Start of Stored data

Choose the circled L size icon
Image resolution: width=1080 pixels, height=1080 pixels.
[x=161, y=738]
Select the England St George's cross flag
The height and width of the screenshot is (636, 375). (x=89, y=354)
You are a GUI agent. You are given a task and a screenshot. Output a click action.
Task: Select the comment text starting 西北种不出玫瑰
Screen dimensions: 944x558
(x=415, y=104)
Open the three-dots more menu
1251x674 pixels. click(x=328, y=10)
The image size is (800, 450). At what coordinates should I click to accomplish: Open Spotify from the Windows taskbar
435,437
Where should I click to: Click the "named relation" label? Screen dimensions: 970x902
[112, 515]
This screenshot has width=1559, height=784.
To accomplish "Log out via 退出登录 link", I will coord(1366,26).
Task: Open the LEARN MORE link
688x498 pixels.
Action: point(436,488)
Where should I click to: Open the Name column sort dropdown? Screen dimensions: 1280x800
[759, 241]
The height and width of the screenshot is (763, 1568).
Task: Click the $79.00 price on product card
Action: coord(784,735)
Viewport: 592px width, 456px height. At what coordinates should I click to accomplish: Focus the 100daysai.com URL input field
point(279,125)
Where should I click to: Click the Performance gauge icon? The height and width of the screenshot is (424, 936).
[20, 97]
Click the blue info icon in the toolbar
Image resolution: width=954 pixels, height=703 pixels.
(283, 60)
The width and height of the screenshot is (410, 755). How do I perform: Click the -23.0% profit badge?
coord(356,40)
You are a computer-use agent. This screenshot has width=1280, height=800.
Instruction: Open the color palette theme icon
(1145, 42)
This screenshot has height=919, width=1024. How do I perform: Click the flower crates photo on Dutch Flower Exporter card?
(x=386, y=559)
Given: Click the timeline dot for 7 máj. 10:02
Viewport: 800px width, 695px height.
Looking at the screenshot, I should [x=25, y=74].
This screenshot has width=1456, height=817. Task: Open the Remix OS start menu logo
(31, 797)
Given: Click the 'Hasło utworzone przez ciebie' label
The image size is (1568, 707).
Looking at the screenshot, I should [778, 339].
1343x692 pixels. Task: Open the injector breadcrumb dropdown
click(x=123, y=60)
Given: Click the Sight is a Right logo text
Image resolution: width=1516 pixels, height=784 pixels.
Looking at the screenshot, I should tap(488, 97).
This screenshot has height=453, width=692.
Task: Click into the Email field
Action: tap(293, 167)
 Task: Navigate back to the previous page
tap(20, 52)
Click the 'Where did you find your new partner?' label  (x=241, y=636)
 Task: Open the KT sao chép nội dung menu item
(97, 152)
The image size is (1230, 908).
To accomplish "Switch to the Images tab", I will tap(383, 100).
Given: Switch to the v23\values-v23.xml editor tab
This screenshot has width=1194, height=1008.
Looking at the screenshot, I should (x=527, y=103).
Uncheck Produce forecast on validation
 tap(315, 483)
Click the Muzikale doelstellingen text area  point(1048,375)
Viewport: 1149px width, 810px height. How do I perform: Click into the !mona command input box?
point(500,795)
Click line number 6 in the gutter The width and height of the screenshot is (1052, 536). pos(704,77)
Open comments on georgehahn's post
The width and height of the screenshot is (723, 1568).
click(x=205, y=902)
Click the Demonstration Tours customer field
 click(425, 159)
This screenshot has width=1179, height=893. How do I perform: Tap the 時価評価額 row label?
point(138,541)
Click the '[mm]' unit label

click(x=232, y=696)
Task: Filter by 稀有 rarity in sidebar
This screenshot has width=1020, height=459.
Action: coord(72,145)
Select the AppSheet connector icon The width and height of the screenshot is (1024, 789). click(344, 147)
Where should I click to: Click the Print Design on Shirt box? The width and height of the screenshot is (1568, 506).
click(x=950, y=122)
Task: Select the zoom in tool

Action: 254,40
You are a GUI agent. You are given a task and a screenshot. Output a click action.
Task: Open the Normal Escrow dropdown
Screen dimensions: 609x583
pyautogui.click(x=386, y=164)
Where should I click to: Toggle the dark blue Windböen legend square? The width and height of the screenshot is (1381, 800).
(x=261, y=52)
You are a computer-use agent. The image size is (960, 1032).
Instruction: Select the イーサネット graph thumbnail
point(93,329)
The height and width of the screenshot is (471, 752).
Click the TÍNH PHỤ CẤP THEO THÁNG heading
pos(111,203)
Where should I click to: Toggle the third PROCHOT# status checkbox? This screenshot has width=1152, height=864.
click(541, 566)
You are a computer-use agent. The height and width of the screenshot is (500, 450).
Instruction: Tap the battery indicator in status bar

End of Stored data

Work required: Among the records, find each line where the word "Switch" occurs, and copy it.

Written solution:
To accomplish "Switch to the Images tab", I will tap(383, 100).
Given: Switch to the v23\values-v23.xml editor tab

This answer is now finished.